Citizen science monitoring of common birds often involves volunteers visiting selected survey locations twice per year, with interannual differences in the number of birds detected used to infer population trends. Two processes, changes in the timing of migration and breeding in response to climate change, and changes in the timing of surveys by volunteers, may cause variation in the number of birds detected, leading to biases in inferred population trends. We assessed the magnitude of potential biases using the UK Breeding Bird Survey, comparing survey timing, species phenologies and apparent trend biases between 1994–98 and 2013–17. To control for large-scale geographic effects, we focussed on a subset of 888 surveyed 1 km squares in South-East England. Survey dates became significantly earlier, advancing by 2–4 days on average. We calculated seasonal patterns of bird abundance for 68 species. After standardising these to remove long-term abundance trends, median detection dates were advanced by 0.82 days on average. At the species level, the majority of changes were ± 2 days and only five species showed a significant advancement in median detection date. However, species’ phenological changes alone are capable of inducing between an 8% suppression and 21% enhancement of species’ trends, although the majority are ± 2%. Effects of a similar magnitude are apparent if survey timings are also allowed to change, although different species are affected.

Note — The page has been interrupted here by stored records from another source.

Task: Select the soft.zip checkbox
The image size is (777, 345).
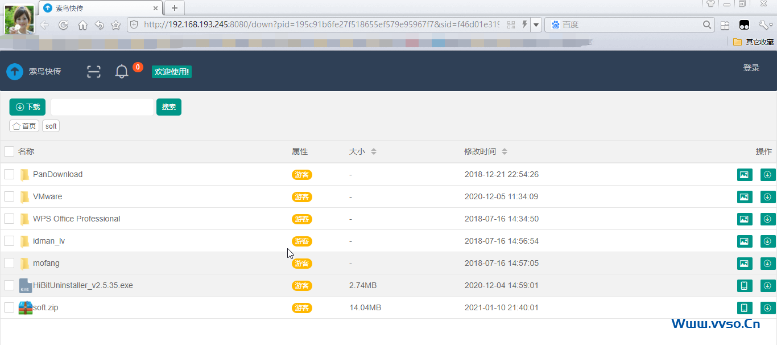Action: pyautogui.click(x=9, y=307)
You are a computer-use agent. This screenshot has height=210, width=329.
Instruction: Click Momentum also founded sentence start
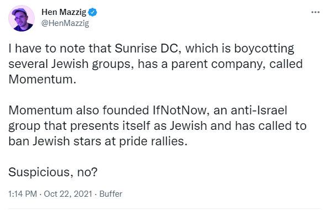tap(79, 110)
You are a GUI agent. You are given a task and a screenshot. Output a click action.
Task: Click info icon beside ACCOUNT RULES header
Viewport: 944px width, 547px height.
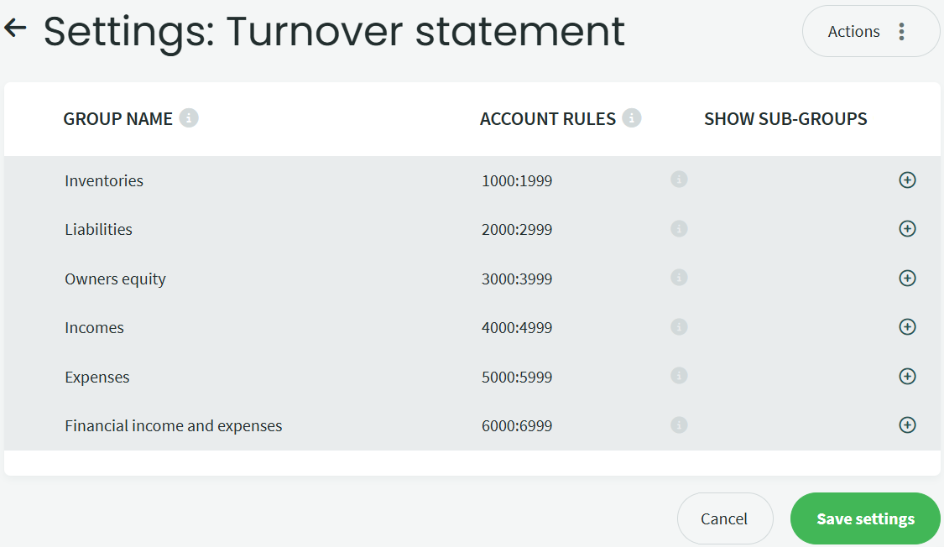point(632,118)
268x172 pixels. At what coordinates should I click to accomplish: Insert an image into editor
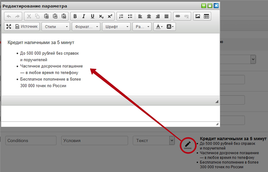(x=198, y=16)
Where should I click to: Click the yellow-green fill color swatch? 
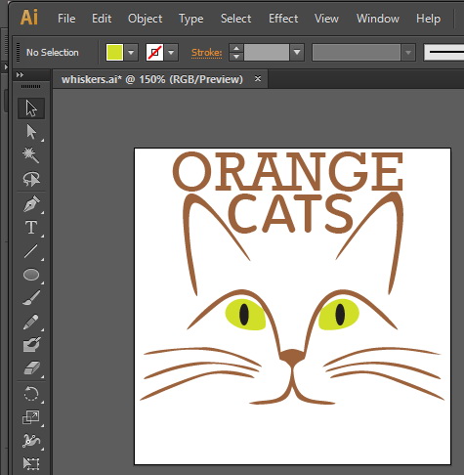pyautogui.click(x=114, y=53)
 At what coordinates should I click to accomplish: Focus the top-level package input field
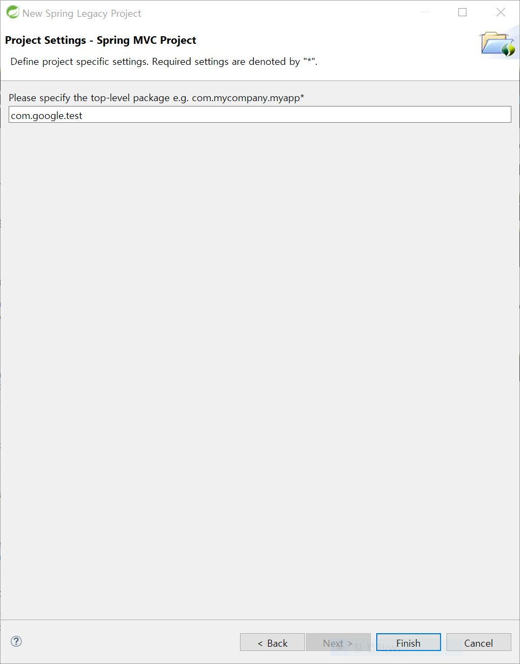click(259, 115)
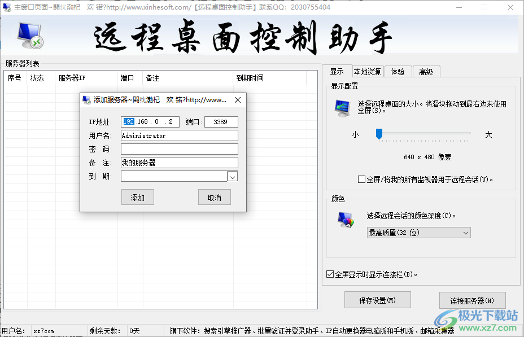
Task: Click the 添加 button to add server
Action: (138, 197)
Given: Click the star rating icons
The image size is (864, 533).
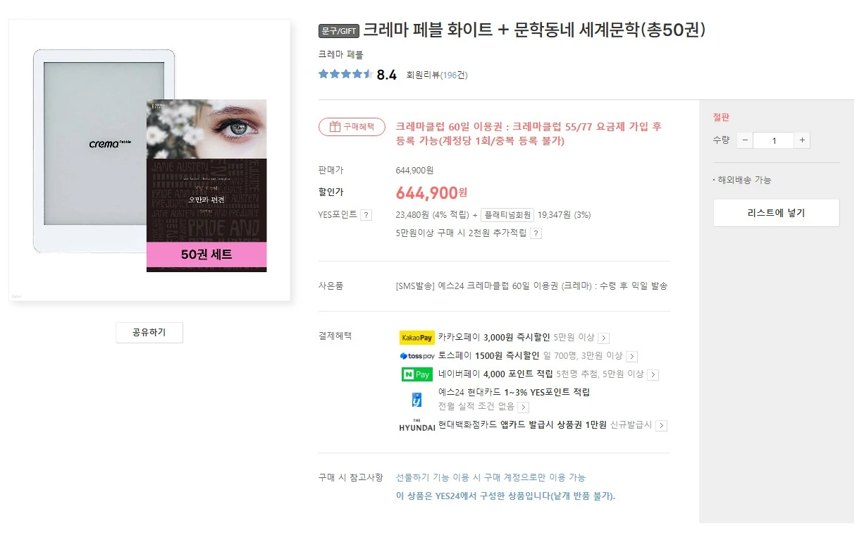Looking at the screenshot, I should click(x=345, y=74).
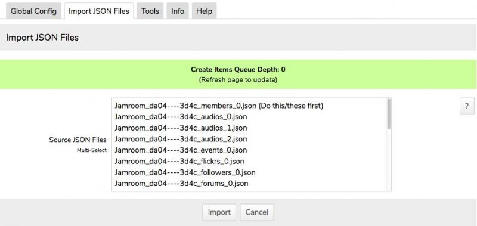Select the events_0.json file entry

[249, 150]
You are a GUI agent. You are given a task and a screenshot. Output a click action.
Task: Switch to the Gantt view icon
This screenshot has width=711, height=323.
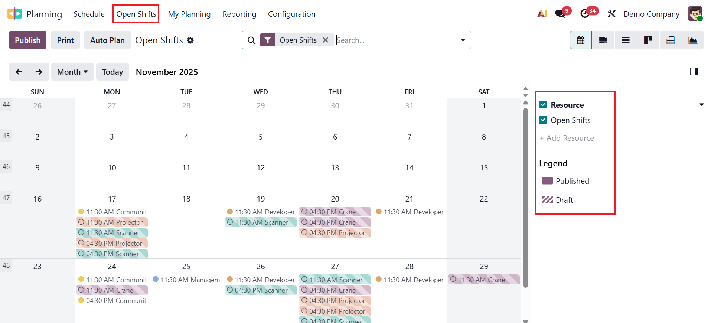(603, 40)
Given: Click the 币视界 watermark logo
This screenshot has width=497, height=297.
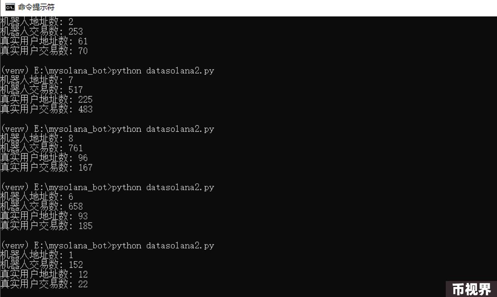Looking at the screenshot, I should coord(471,289).
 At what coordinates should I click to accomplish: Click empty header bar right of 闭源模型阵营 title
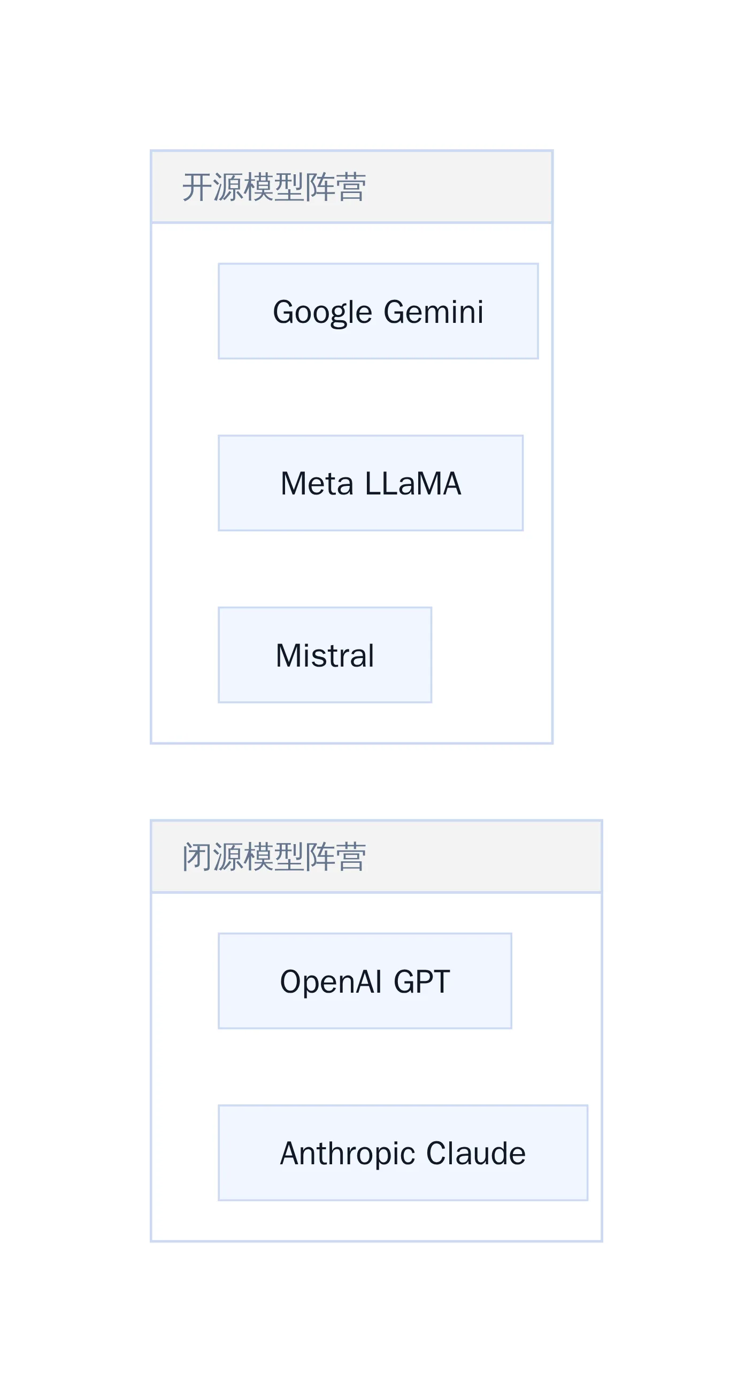tap(484, 856)
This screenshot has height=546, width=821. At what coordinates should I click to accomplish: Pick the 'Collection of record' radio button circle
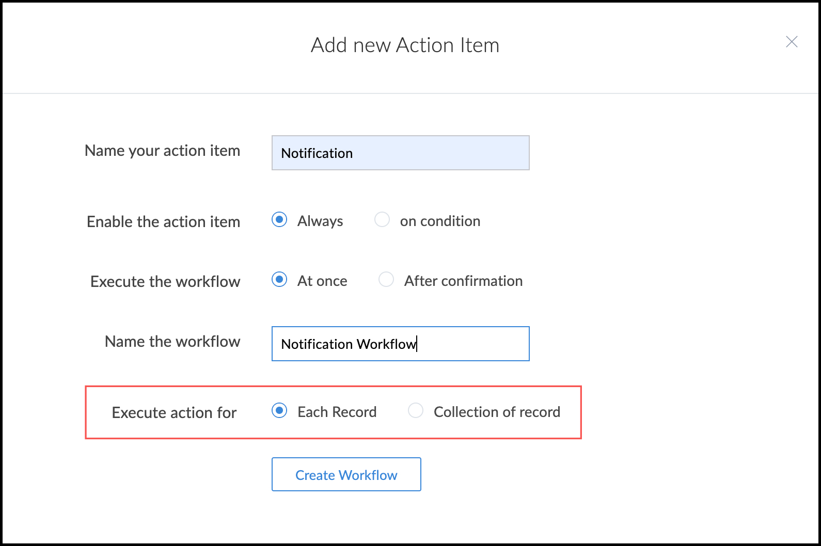click(416, 411)
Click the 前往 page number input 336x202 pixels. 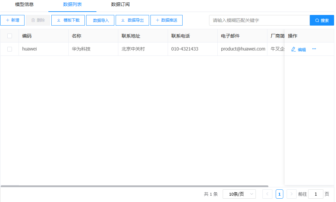tap(315, 194)
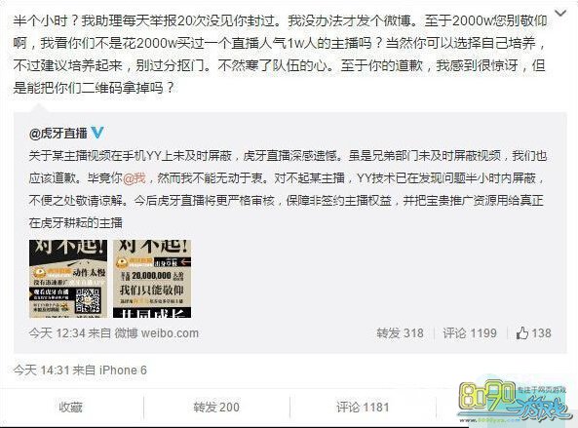The image size is (578, 428).
Task: Click 今天 14:31 post timestamp
Action: point(41,370)
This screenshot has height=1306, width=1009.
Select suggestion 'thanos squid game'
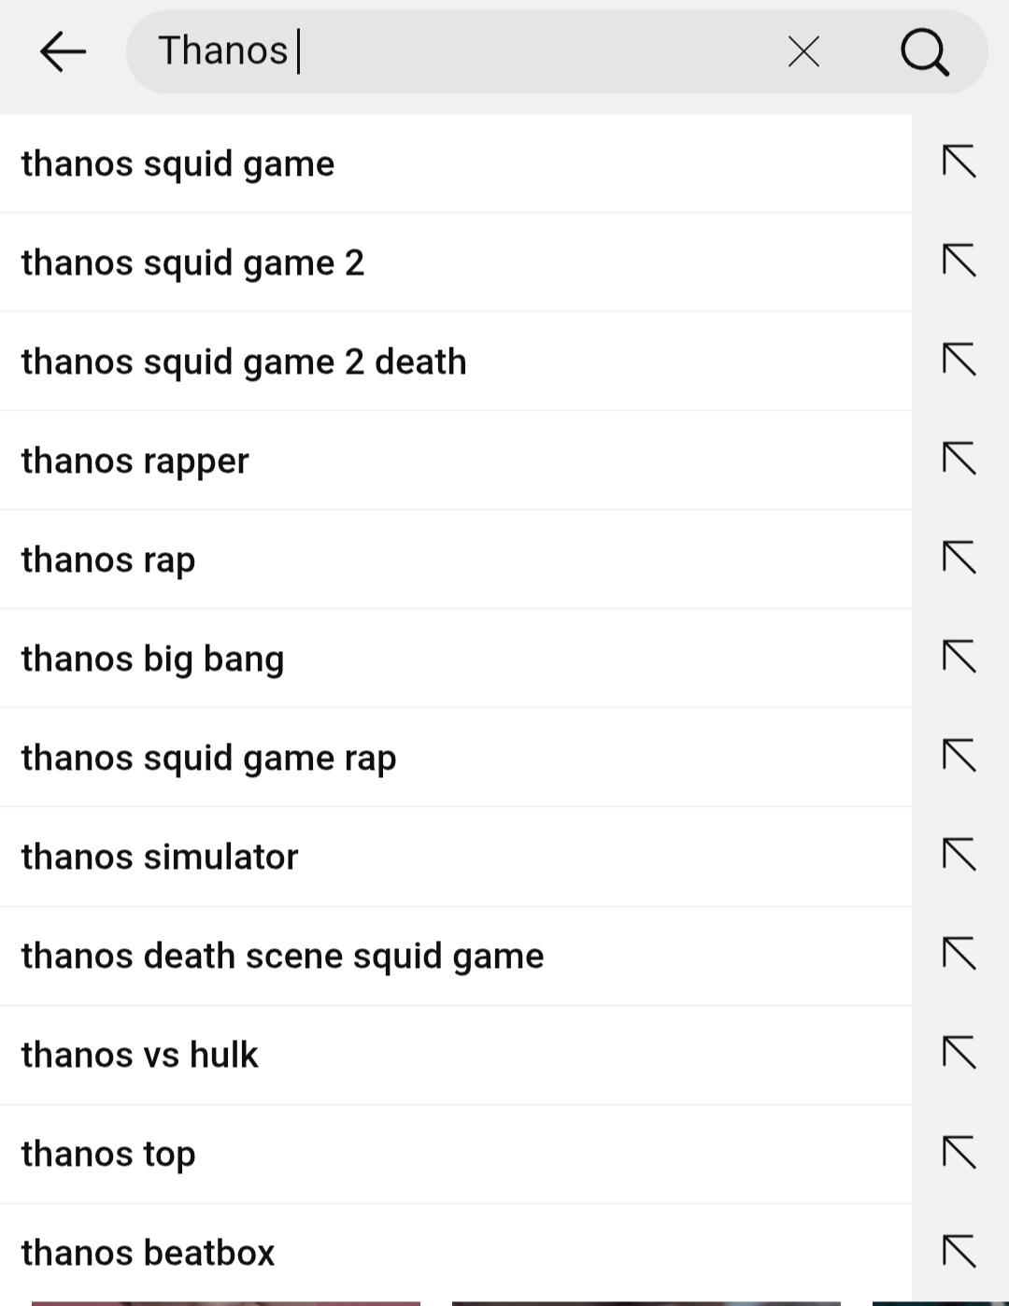(x=178, y=163)
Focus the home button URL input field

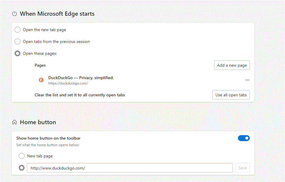[130, 168]
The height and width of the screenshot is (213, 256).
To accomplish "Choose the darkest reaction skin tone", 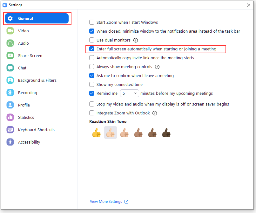I will [166, 132].
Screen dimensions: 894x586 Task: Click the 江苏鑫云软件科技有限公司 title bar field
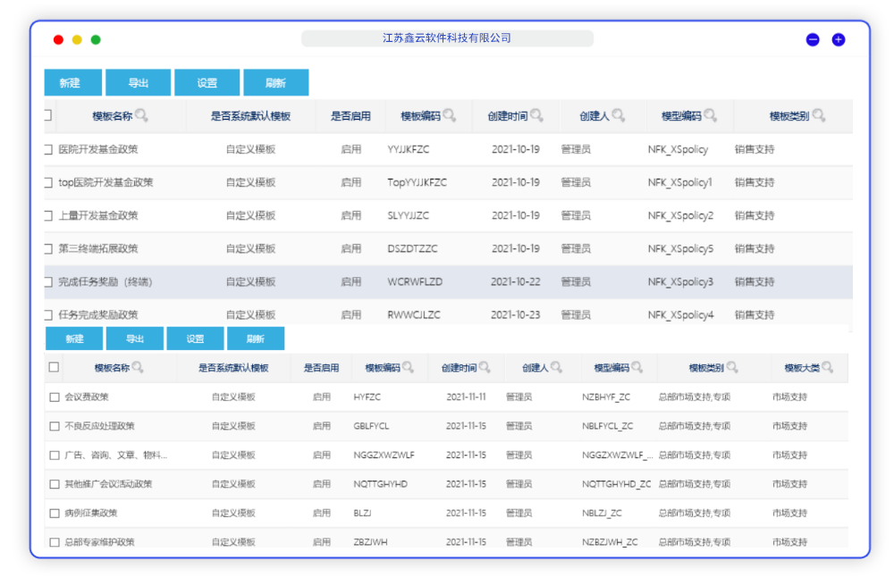pos(447,38)
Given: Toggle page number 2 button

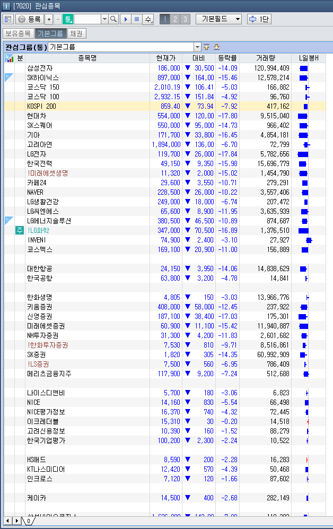Looking at the screenshot, I should [174, 19].
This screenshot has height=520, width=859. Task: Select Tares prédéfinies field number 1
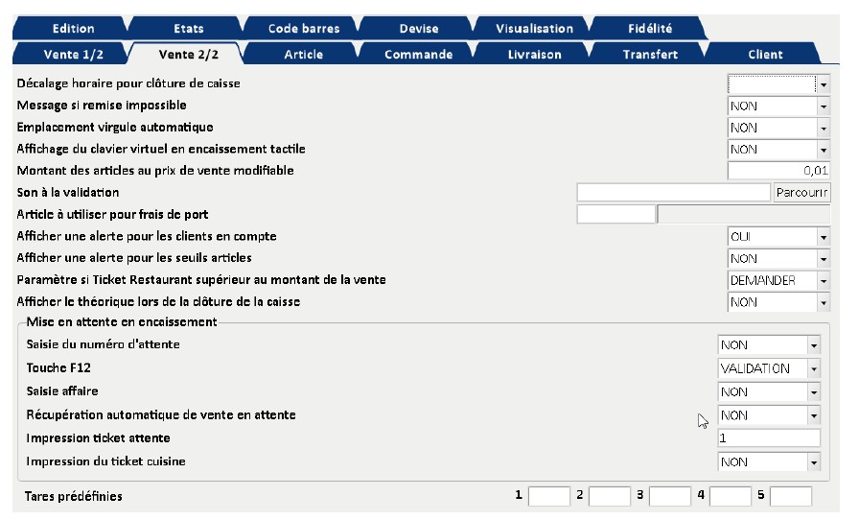tap(548, 496)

Small modifications to the statistical model used to generate trends can control for changes in survey timing, but without additional survey visits, or using data from other sources, we cannot currently control for seasonal variation in detectability. Although the average effects shown here are small, biases could become increasingly important for some species, and we recommend organisers of biodiversity monitoring schemes assess whether their methods are resistant to variations in species phenology and survey timing.